_Instructions to follow_. Among the entries below, extract exactly the lines that run from the one with "You are a GUI" through the one with "Expand the 上海市 folder node", both ends included.

_Supplied material_.

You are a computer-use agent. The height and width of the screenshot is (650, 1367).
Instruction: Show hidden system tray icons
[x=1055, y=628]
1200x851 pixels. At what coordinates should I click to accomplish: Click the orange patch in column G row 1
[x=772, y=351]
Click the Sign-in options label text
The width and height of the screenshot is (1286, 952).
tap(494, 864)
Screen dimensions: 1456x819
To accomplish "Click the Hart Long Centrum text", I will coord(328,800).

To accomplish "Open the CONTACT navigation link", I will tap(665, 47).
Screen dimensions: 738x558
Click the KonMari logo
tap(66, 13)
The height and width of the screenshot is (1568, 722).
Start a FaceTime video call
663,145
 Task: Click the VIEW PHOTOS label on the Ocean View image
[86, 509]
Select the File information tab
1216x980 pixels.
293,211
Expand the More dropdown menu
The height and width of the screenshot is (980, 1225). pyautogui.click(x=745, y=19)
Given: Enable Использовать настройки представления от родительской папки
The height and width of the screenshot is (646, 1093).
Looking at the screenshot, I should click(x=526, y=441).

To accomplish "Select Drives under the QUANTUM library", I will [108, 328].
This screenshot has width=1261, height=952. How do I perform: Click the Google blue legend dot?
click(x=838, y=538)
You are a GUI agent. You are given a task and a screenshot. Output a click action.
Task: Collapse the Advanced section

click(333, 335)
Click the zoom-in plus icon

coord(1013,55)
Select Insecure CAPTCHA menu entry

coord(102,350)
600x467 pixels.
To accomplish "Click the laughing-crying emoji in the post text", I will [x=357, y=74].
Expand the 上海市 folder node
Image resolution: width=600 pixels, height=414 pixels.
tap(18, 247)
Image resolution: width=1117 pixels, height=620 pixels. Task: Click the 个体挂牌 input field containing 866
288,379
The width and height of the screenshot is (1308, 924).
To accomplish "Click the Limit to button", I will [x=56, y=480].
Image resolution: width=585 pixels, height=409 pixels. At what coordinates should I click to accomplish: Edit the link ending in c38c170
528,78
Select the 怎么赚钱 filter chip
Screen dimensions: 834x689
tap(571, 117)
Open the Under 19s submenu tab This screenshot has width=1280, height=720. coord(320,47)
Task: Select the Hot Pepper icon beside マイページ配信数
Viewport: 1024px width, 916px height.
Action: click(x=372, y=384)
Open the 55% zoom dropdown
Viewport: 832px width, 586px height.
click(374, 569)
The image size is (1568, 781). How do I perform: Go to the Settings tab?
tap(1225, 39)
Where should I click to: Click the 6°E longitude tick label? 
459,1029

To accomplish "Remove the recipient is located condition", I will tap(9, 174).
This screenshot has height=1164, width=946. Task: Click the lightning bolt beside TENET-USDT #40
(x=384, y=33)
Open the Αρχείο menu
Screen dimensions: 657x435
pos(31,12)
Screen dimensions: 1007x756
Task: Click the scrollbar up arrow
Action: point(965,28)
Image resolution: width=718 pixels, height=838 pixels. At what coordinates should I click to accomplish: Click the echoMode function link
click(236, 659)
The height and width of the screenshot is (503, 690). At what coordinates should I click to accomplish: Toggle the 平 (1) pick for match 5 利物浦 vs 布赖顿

_Exercise output_.
You are a GUI agent. You are given a task and a screenshot. Output a click action.
Task: Collapse the Advanced section

click(333, 335)
Click the zoom-in plus icon

coord(1013,55)
Select Insecure CAPTCHA menu entry

coord(102,350)
600x467 pixels.
To accomplish "Click the laughing-crying emoji in the post text", I will [x=357, y=74].
Expand the 上海市 folder node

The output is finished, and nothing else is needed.